Como Más allá de las montañas, La ceniza es el blanco más puro, esta nueva obra, cuenta con una sólida estructura temporal en tres partes, en este caso correspondientes a otras tantas fases de la evolución de una pareja: unida primero, forzadamente separada después y reencontrada, en el transcurso de casi veinte años en los que casi todo se transforma entre ellos, en la forma de ser de Qiao (una Zhao Tao de nuevo excepcional) y también en su país. Asistimos progresivamente, y de forma muy clara, al cierre de las minas tradicionales, a su reemplazo por explotaciones de petróleo y a la revolución en los transportes y las comunicaciones. Ante nuestros ojos envejece la pareja, pero también se transforman los paisajes y, desde luego, las relaciones personales y sus códigos.

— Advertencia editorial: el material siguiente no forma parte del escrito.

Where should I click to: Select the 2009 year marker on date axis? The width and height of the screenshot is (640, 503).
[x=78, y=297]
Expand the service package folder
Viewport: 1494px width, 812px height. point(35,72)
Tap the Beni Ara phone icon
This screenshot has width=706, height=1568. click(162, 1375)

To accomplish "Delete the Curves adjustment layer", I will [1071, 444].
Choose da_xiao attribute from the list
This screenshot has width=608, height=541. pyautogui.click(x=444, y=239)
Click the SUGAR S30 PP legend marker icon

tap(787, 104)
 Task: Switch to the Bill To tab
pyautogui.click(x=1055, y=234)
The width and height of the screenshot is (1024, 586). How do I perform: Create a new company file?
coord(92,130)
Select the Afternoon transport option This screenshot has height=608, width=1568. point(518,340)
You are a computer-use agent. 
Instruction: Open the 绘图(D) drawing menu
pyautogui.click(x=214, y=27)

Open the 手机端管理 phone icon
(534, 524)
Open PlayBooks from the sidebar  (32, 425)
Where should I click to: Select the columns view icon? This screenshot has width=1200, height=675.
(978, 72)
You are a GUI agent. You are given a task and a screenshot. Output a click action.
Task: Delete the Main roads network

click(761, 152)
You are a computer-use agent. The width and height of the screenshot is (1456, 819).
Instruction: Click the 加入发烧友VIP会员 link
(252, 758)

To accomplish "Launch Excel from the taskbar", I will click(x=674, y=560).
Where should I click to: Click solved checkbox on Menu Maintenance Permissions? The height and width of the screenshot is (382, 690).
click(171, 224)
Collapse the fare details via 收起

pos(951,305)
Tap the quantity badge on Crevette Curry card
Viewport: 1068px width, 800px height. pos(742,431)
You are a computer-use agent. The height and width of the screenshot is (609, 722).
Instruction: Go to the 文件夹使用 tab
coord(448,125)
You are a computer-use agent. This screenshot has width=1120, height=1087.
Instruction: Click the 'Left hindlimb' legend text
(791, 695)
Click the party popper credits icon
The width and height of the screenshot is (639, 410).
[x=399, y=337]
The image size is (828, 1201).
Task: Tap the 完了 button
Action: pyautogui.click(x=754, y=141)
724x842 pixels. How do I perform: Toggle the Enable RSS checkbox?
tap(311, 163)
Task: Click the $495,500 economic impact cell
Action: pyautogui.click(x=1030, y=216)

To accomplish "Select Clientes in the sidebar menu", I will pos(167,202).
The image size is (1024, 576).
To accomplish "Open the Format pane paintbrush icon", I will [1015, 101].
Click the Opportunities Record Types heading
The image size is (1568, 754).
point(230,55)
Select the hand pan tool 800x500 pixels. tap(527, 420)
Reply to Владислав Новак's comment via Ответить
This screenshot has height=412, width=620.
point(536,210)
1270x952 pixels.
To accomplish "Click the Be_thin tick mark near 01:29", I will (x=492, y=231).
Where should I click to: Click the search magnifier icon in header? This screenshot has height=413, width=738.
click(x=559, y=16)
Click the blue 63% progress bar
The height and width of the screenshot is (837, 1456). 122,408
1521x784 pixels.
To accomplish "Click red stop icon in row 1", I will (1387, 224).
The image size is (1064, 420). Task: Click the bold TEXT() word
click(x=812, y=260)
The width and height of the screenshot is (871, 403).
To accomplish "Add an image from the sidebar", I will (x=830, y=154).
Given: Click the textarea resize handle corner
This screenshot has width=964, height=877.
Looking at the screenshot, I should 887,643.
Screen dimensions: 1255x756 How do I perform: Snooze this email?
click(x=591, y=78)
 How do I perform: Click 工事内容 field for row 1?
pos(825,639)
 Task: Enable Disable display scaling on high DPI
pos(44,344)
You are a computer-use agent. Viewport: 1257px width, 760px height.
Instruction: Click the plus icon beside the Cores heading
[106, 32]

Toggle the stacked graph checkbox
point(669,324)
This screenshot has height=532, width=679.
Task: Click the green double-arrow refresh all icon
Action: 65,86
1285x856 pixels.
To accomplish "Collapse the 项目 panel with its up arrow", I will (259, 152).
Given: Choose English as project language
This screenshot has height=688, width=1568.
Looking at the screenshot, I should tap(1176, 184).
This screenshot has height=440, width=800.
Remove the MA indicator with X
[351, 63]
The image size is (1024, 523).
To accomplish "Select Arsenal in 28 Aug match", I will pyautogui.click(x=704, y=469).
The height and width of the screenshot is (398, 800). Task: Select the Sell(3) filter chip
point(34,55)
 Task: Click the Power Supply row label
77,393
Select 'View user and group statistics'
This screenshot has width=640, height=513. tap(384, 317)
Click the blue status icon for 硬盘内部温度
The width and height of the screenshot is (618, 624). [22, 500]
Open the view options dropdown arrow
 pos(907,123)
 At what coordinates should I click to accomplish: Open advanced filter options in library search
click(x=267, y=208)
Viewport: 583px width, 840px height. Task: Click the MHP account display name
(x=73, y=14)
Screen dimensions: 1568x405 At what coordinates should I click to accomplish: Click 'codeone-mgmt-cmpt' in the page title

Decíamos que esas tres secciones evidentes que articulan el relato estructuran la vida de una pareja, pero sobre todo nos permiten adentrarnos en la personalidad en evolución del personaje de Qiao, convertido en épico. Su rostro, aunque siempre contenido como el propio guion, marca el devenir de la película y la explica; también sus manos, que primero cogen una pistola con curiosidad, después con decisión y finalmente terminan aferrándose a una botella de agua, que emplea como nueva arma cuando lo requiere, y a las pocas pertenencias imprescindibles que le ha dejado su relación  devoradora con Bin (Liao Fan), que, en cierto modo, siempre le fue esquivo. Para salvar su vida empuñó un arma ilegal, para encubrirlo pasó cinco años en la cárcel y a la salida de la prisión solo encontró, en un principio, soledad. Bin regresaría, claro, al necesitarla de nuevo cuando su mala vida le dejó sin poder andar, pero ya nada fue igual… aunque muchas cosas, sobre todo en él, nunca cambiaron.

Qiao encarna a esas figuras, que son bíblicas y mitológicas pero también absolutamente de andar por casa, en las que el destino nunca termina de cebarse, como los boxeadores en su saco. Cuando parece que nada más pueden perder y que no hay opción de un hundimiento mayor, aún les esperan nuevos reveses, pero ellas saben encararlos, por experiencia, con las expectativas lo bastante altas o lo suficientemente bajas para no rendirse y tampoco esperar nada. Zhao Tao parece la protagonista de la tragedia griega de cada día, rodeada de violencia y música y haciéndose cada vez más sabia. Sabio es también el cineasta, que, pese a su juventud, no nos muestra gestos, objetos ni miradas sin una razón que haga aún más redonda la trama. A la salida de la cárcel, con solo un bolso y una mochila y tras ser robada, Qiao acude en busca de Bin a unas oficinas familiares y no consigue abrir una puerta automática por más que mueve sus manos intentando ser detectada. Una azafata llega entonces, caminando con toda seguridad, y ante ella sí se abre el cristal sin problema: la amante que espera y que recorre el país buscando a la pareja que la ha abandonado queda casi convertida en metáfora de quienes tienen todo perdido por más que luchen, porque la fortuna solo sonríe a otros elegidos una y otra vez. Incluso ante los sensores.

Lo que queda de la relación pasada de Bin y Qiao son cenizas purificadas tras varios fuegos; ella también termina siendo el rastro depurado, resabiado pero incorrupto, de lo que fue.